The global variable _res is particularly troublesome.  Any executables
which were compiled with -lresolv before the shared library was installed
has in it _res staticly compiled in as a global data structure.
Unfortunately, the resolv library in BIND 4.9.x has a global variable
_res, and it is defined slightly differently.  At run time, when the
shared libraries are loaded up, some linking is done by ld.so.  The
runtime linker notices that _res is statically defined and does not link
in the dynamic version.  This means that if the shared libc resolver code
ever gets called from this executable, the _res defined there would
overwrite the static version.  Since the static version is a smaller data
structure, this could overwrite bits of memory.  Not good.  It turns out
the worst case is not a likely scenario, but I'd rather be safe then
sorry.

This is why shres/sunos/Makefile does -D_res=_res_shlib.  The collision is
removed.  This means that _res is not accessible as a global variable in
the shared libc library.  To compile a program which accesses _res
directly, libresolv must linked in statically.

This would not be a problem if you could recompile any code which used
_res.  This would mean recompiling some of SunOS and perhaps other vendor
code if you've obtained additional software.  Since people don't generally
have the source to everything on the machine, this isn't a viable option
except for Sun and miscellaneous wizards.

Note that because of this workaround, you cannot use libresolv_pic.a as
/usr/lib/libresolv.a, which would make things much simpler.  (If you try,
programs linked with -lresolv won't find _res, as it will be named
_res_shlib.)

* Having named and tools linked with a shared libc.

It is very tempting (and almost doable) to compile the entire BIND
distribution with a resolv in a shared libc.  There are dangers associated
with doing this.  First, there's the global variable collision problem
mentioned above.  Second, there's a problem of maintaining the the shared
library version control.

People have a tendency to copy tools like dig or the named server from
machine to machine.  If the new shared library (the one with *this*
distributions resolv) is not present on the machines to which these
goodies are copied TO, the user will be getting SUN'S copy of resolv.
This could cause you to lose most heinously, and you will spend DAYS if
not WEEKS trying to figure out what the problem is.  It's debatable if
there's even a performance improvement by doing the sharing.  Compare that
to the debugging and frustration time you are going to spend.

You also will need to replace libc everywhere when a new release when new
releases come out.  This isn't as big an issue for a production release of
bind, but for the alpha test team, it means a few less things to worry
about, when there is already plenty to worry about.

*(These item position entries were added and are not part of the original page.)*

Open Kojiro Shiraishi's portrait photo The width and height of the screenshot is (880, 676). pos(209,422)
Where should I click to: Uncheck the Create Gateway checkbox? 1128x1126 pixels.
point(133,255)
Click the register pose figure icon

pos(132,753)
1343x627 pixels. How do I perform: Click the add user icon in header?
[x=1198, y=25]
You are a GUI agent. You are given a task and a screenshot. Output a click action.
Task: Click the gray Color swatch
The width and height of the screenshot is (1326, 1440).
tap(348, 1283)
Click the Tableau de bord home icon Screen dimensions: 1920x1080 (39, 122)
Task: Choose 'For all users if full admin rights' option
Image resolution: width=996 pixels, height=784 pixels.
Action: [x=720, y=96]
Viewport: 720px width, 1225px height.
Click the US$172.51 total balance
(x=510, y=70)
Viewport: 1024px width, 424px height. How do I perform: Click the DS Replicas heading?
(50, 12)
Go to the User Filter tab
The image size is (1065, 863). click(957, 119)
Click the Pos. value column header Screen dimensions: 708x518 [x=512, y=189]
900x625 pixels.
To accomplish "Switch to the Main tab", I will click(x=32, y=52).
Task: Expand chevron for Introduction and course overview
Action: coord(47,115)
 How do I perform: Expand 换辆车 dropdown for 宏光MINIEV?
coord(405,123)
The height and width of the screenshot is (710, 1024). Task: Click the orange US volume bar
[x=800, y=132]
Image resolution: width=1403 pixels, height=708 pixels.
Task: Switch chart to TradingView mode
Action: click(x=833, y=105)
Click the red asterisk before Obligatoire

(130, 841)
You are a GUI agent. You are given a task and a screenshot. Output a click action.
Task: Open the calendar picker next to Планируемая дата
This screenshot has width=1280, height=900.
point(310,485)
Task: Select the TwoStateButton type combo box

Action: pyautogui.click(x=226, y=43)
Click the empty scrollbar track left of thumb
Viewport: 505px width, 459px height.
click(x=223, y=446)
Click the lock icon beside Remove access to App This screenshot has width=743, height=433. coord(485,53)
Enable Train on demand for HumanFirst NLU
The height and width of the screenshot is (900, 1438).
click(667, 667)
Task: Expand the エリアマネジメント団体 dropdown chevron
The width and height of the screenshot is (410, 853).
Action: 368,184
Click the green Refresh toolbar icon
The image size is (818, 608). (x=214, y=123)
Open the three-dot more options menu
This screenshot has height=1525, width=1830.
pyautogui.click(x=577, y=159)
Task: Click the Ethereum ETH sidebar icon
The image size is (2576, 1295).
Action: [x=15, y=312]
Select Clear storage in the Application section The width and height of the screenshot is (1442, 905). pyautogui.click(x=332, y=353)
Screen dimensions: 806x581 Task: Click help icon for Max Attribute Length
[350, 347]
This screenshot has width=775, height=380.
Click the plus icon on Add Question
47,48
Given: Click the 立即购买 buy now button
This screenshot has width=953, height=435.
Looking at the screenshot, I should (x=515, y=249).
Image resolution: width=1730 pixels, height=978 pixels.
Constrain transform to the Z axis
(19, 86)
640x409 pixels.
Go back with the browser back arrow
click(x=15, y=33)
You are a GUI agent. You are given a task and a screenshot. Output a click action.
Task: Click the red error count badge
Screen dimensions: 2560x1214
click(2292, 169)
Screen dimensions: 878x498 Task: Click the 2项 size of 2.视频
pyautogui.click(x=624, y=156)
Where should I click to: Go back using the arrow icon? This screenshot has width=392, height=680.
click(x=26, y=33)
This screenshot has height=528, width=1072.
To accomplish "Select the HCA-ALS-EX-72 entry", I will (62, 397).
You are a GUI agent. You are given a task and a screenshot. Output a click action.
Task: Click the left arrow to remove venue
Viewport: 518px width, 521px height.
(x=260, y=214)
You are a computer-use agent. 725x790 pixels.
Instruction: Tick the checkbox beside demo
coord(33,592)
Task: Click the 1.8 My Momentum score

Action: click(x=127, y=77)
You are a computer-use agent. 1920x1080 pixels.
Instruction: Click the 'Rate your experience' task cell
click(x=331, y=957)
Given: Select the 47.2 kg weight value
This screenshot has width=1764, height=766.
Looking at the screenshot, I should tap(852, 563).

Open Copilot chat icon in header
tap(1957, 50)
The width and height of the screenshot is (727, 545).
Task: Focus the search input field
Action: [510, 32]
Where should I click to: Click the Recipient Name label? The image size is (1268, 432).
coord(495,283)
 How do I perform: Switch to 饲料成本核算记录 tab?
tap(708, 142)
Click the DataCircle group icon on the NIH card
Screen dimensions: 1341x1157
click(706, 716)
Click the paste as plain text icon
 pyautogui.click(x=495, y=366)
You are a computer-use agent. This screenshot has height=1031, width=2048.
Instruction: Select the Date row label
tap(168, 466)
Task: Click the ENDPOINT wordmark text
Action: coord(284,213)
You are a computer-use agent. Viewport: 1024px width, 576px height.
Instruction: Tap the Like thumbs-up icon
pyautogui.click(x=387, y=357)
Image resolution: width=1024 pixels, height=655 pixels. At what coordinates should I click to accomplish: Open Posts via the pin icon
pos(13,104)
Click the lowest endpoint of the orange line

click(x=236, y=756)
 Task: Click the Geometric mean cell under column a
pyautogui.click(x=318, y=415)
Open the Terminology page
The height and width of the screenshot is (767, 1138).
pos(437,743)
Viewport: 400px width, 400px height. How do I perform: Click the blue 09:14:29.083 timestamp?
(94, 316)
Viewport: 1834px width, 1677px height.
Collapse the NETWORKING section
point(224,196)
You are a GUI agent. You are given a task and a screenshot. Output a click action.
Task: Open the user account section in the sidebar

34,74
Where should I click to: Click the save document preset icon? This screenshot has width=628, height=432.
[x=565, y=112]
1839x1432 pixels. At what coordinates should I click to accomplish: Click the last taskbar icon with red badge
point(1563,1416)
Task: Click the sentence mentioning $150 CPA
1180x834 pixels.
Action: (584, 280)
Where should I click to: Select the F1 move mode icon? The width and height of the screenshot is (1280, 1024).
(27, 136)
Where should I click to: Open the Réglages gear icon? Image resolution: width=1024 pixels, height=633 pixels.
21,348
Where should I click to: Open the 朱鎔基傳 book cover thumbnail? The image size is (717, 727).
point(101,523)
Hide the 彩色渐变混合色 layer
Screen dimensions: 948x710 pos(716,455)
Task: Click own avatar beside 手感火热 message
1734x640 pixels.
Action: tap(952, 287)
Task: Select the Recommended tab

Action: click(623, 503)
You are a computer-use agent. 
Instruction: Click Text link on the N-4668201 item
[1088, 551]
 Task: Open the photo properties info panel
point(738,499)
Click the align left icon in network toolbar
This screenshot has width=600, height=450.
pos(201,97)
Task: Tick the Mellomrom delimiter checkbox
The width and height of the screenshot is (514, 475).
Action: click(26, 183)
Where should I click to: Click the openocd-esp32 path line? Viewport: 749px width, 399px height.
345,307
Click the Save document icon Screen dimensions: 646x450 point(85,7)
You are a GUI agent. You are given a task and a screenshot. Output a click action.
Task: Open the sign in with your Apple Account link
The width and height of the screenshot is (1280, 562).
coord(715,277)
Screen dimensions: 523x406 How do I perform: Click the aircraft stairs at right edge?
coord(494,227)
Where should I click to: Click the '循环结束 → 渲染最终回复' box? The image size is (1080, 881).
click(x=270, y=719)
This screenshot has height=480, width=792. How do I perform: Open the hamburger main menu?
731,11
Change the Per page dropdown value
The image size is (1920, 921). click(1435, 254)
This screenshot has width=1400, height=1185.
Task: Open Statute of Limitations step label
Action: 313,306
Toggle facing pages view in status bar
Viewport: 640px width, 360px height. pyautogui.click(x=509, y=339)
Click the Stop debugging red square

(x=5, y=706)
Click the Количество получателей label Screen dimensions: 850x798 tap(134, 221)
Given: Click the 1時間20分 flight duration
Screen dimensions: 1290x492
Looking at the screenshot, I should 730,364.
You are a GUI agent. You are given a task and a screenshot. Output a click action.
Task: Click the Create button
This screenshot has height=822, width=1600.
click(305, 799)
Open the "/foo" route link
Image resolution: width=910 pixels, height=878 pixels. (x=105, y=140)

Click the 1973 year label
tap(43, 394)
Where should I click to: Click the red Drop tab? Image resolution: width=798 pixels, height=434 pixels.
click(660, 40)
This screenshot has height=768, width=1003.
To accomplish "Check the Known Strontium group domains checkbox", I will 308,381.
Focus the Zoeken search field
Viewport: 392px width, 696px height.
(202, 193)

Again, if you could recompile everything, there wouldn't be a problem.
Vendors should release the tools and server shared, as they already have
the assurance that there is a standard libc, and users may want to handle
some problem routines by relinking the shared library.

* shared archives

In addition to a shared object (the libc.so files) which contain the
executable libc code, there is also a shared archive (the libc.sa files).
The shared archive contains global initialized data.  When a program is
linked, if it accesses any of this global initialized data, that data is
included from the shared archive in the final executable.  Some examples
include errno (intialzed to zero), the ctype.h tables, sys_errlist, and
_iob for stdio.

If this data is not accessible from a shared archive, but is accessible
from the shared object (e.g. no libc.sa.x.y.z exists for libc.so.x.y.z),
the shared object copy will be used, but not linked into the executable.
This results in a performance hit for executables which use that data.
Sun's documentation claims this to be possibly degrading to the system as
a whole on a heavily used library.  I have yet to observe anything besides
a slight (max 10%) performance hit.

This is why it is important to copy+ranlib the old libc.sa.a.b.c, when
creating a new libc.so.x.y.z.  Sun's instructions in building a new shared
libc (shlib.etc package or patch) neglect to mention this.

There are 5 instances of global initialized data in -lresolv.  They are
_res (renamed to _res_shlib), _res_resultcodes, _res_opcodes, h_errlist,
and h_nerr.  In principle, they should be added to libc.sa.x.y.z.
However, long as they are never referenced, it does not matter that they
are not there.  Programs which use these variables should link with
-lresolv to get the static version, and the problem is solved.

The reason for not including them in the shared archive, is that there
is a potential problem in that if this global data ever changed, as it
might in a future bind release, the MAJOR version of the library should
change.  By using the static versions with -lresolv, you allow yourself
the option to upgrade the -lresolv code without major fuss.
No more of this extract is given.